The same focus on power, and who has it, emerges from Ms Roach's answers on why the DHBs want the right to change rosters after they are set, with an obligation only to "consult" the affected staff.
"We would argue, as the employer, that the responsibility for patient care is our responsibility, not the union's, and that we ought to have that flexibility.
"And if we are going to re-establish that relationship, that ability for senior doctors to be able to manage their clinical teams, something's got to change. Over the previous rounds of the MECA [multi-employer collective agreement] we've taken the position of allowing the union to determine how care will be delivered in hospitals.
"That just seems like an anathema to me, when you've got highly qualified, very experienced senior clinicians who feel like they are trying to provide care across their teams with their hands tied behind their backs.
Ms Roach is worried by the ease with which the union talks of strikes. "The intention to take strike action was almost a fait accompli for most people."
And she says DHBs - and resident doctors - are unhappy about all the "uncertainly and bad feeling".

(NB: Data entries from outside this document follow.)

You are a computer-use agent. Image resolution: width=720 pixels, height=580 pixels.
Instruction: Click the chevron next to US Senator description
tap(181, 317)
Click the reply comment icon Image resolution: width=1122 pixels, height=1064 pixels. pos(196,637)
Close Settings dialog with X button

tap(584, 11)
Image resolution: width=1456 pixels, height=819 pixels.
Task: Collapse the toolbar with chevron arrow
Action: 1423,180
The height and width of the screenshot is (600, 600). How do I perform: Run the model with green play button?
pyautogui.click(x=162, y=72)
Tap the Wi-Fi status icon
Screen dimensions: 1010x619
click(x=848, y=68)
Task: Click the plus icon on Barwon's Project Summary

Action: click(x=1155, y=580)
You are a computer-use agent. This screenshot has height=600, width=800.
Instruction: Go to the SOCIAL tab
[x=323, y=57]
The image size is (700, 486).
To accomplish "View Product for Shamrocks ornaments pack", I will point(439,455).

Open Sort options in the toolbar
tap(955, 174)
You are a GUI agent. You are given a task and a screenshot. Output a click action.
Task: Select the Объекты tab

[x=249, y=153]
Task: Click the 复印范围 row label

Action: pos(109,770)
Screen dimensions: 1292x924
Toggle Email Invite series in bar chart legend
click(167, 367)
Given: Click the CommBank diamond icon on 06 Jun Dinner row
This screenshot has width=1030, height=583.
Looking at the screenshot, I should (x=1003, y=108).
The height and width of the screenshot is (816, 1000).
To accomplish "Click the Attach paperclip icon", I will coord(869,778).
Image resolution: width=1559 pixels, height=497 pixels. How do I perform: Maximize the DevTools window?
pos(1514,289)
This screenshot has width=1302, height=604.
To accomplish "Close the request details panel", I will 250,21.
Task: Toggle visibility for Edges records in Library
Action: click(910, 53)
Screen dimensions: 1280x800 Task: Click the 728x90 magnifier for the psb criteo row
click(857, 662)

But the DHBs say various reports for the Government on resident doctors conclude that "the status quo is not an option", and Ms Roach says the employers are "very determined" to win back the power they believe is rightfully theirs.
ON THE WEB
treatingdoctorswell.co.nz dhbnz.org.nz
THE ROW
*20 district health boards versus the Resident Doctors' Association and its 2800 members.
*The DHBs' offer radically alters the national collective agreement. They say it would improve training but retain limits on hours of work. Pay rises of 2 to 4 per cent.
*The union says the DHB proposals would weaken training and drive more doctors away. Sought 1 per cent pay rise and renewal of existing agreement.
*Current base salaries range: $52,843 for new graduates working 40-45 hours a week in metropolitan hospital, to $172,243 for senior trainee specialists in their 10th year, working more than 65 hours a week in a provincial hospital.